Tidak pernah sebelum atau sejak saat itu ada orang dewasa yang mau mendengarkan Totto-chan bercerita selama empat jam. Tentu saja ketika itu dia tidak tahu bahwa dia dikeluarkan dari sekolah karena gurunya sudah kehabisan akal menghadapinya. Wataknya yang periang dan terkadang suka melamun, membuat Totto-chan berpenampilan polos. Tapi, jauh di dalam hatinya, dia merasa dirinya dianggap aneh dan berbeda dari anak-anak lain. Kuboyashi telah membuatnya merasa aman, hangat dan senang.

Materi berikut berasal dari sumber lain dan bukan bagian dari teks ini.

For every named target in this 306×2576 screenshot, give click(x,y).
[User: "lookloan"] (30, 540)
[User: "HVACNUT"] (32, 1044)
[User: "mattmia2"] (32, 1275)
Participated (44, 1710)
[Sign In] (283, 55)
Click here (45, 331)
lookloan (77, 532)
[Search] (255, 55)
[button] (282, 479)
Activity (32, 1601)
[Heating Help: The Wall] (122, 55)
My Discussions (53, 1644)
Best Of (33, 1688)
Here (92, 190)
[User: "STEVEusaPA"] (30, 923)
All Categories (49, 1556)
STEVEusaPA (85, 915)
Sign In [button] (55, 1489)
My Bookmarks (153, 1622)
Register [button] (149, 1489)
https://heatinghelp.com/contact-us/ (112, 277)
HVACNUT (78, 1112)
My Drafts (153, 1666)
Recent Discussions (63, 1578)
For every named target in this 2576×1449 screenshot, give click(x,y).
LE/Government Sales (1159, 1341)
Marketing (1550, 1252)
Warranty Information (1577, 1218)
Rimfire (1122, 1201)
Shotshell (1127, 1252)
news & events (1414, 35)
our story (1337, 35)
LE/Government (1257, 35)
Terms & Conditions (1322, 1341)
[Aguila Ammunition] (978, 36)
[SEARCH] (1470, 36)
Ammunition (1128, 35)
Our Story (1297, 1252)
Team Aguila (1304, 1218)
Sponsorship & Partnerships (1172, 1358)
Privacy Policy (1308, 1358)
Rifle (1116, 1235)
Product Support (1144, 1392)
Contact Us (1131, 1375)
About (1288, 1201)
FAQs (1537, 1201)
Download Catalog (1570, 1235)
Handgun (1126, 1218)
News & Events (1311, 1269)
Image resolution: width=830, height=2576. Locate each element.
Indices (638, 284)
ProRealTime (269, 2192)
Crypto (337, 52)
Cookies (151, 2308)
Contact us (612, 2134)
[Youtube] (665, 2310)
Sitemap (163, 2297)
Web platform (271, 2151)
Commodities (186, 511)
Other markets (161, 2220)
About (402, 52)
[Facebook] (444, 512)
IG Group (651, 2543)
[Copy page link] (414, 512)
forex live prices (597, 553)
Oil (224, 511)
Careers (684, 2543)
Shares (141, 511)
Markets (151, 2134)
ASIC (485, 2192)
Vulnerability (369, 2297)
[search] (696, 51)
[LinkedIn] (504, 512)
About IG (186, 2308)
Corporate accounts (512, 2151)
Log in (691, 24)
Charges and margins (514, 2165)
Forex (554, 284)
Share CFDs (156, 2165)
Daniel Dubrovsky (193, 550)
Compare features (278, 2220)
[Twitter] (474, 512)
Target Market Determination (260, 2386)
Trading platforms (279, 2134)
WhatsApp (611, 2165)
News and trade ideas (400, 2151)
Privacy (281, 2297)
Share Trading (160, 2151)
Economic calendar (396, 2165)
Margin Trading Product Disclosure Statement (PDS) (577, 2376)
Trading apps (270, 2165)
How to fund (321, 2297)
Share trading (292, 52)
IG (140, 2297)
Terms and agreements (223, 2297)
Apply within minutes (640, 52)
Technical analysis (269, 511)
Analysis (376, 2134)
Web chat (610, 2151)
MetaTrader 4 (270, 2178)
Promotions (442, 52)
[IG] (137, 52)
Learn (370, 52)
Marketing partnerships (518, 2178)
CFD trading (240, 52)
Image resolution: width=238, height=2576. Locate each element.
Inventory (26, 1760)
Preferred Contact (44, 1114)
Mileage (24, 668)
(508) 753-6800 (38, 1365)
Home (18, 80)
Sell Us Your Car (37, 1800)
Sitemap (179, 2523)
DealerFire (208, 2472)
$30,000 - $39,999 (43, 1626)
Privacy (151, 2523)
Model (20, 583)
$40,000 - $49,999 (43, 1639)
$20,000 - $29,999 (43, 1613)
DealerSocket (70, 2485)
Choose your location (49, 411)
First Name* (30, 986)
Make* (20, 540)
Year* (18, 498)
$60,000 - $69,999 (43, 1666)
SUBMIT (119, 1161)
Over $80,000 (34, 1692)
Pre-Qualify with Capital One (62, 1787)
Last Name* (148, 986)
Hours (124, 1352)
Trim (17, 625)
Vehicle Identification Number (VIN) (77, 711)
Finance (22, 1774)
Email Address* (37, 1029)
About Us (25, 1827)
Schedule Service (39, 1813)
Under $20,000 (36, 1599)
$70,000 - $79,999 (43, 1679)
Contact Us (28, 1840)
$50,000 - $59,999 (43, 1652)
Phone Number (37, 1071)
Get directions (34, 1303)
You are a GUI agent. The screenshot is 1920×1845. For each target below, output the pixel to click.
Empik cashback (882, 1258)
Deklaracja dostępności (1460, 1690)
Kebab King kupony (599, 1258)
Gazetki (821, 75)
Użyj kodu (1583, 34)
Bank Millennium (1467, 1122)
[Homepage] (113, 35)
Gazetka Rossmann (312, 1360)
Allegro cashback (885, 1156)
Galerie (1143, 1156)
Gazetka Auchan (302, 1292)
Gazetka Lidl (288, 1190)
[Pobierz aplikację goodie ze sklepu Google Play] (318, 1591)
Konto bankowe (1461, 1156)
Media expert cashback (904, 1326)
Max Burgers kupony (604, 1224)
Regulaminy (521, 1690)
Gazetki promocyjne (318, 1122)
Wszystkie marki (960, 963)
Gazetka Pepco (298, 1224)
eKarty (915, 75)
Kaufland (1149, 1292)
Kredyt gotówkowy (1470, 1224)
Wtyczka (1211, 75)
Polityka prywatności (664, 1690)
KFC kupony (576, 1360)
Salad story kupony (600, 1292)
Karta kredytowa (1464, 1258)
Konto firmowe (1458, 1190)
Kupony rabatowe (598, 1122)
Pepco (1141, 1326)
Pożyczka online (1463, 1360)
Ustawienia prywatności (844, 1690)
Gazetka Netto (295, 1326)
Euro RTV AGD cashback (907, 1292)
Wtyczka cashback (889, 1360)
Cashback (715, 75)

Sejak saat itulah hubungan persahabatan dimulai antara guru dan murid. Semua impresi yang didapat dalam pengalamannya di Sekolah Tomoe Gakuen --teman-teman yang dimiliki, pelajaran yang didapat, dan semua kejutan dan hubungan dengan orang-orang di sekolah -- diceritakan melalui sudut pandang seorang anak.

Totto-chan memang sering melakukan perbuatan yang aneh, menjengkelkan dan mencemaskan bagi orang dewasa. Dia suka mengikuti imajinasinya dan bertindak impulsif karena dorongan keingintahuannya.

Anak perempuan kecil itu pernah terkubur semalaman dalam adukan semen. Celana dalamnya selalu sobek setiap pulang sekolah—karena kesenangannya menyuruk di bawah kawat duri dengan gerakan maju-mundur. Dan dia pernah menguras seluruh isi septic tank (bak pembuangan WC) di sekolah, cuma untuk mencari dompet cantiknya yang terjatuh ke tempat gelap yang sangat jorok dan bau itu.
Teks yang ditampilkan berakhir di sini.